▶ _TASK GOAL_:
The data below is to be set down again exactly as written.

▶ _WORKING DATA_:

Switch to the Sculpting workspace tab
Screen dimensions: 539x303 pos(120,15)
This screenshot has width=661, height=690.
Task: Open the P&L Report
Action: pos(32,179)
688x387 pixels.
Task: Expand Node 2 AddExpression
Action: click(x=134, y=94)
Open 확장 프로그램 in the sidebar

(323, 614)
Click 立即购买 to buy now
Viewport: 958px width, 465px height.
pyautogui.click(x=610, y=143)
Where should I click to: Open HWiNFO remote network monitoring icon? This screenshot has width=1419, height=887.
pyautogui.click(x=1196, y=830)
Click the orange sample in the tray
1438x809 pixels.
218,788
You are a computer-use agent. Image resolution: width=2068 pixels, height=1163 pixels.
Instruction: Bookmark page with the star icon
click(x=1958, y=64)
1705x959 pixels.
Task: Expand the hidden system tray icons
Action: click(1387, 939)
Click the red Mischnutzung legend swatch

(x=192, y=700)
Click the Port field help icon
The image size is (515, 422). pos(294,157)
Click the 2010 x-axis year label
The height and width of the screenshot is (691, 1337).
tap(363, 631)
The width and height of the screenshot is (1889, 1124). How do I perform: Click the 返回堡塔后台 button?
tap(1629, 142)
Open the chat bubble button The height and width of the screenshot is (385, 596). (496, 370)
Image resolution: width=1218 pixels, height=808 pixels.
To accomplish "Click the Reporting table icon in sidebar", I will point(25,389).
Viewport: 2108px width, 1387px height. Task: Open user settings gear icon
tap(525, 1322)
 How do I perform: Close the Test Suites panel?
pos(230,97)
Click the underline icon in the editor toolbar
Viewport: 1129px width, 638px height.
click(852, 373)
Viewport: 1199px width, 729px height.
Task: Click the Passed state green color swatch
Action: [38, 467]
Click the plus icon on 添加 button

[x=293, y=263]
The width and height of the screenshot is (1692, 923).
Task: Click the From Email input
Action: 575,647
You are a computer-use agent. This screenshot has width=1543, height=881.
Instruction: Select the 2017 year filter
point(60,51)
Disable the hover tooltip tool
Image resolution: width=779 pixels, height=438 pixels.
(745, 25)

▶ _SOLUTION BELOW_:
Switch to the Sculpting workspace tab
Screen dimensions: 539x303 pos(120,15)
This screenshot has width=661, height=690.
Task: Open the P&L Report
Action: pos(32,179)
688x387 pixels.
Task: Expand Node 2 AddExpression
Action: click(x=134, y=94)
Open 확장 프로그램 in the sidebar

(323, 614)
Click 立即购买 to buy now
Viewport: 958px width, 465px height.
pyautogui.click(x=610, y=143)
Where should I click to: Open HWiNFO remote network monitoring icon? This screenshot has width=1419, height=887.
pyautogui.click(x=1196, y=830)
Click the orange sample in the tray
1438x809 pixels.
218,788
You are a computer-use agent. Image resolution: width=2068 pixels, height=1163 pixels.
Instruction: Bookmark page with the star icon
click(x=1958, y=64)
1705x959 pixels.
Task: Expand the hidden system tray icons
Action: click(1387, 939)
Click the red Mischnutzung legend swatch

(x=192, y=700)
Click the Port field help icon
The image size is (515, 422). pos(294,157)
Click the 2010 x-axis year label
The height and width of the screenshot is (691, 1337).
tap(363, 631)
The width and height of the screenshot is (1889, 1124). How do I perform: Click the 返回堡塔后台 button?
tap(1629, 142)
Open the chat bubble button The height and width of the screenshot is (385, 596). (496, 370)
Image resolution: width=1218 pixels, height=808 pixels.
To accomplish "Click the Reporting table icon in sidebar", I will point(25,389).
Viewport: 2108px width, 1387px height. Task: Open user settings gear icon
tap(525, 1322)
 How do I perform: Close the Test Suites panel?
pos(230,97)
Click the underline icon in the editor toolbar
Viewport: 1129px width, 638px height.
click(852, 373)
Viewport: 1199px width, 729px height.
Task: Click the Passed state green color swatch
Action: [38, 467]
Click the plus icon on 添加 button

[x=293, y=263]
The width and height of the screenshot is (1692, 923).
Task: Click the From Email input
Action: 575,647
You are a computer-use agent. This screenshot has width=1543, height=881.
Instruction: Select the 2017 year filter
point(60,51)
Disable the hover tooltip tool
Image resolution: width=779 pixels, height=438 pixels.
(745, 25)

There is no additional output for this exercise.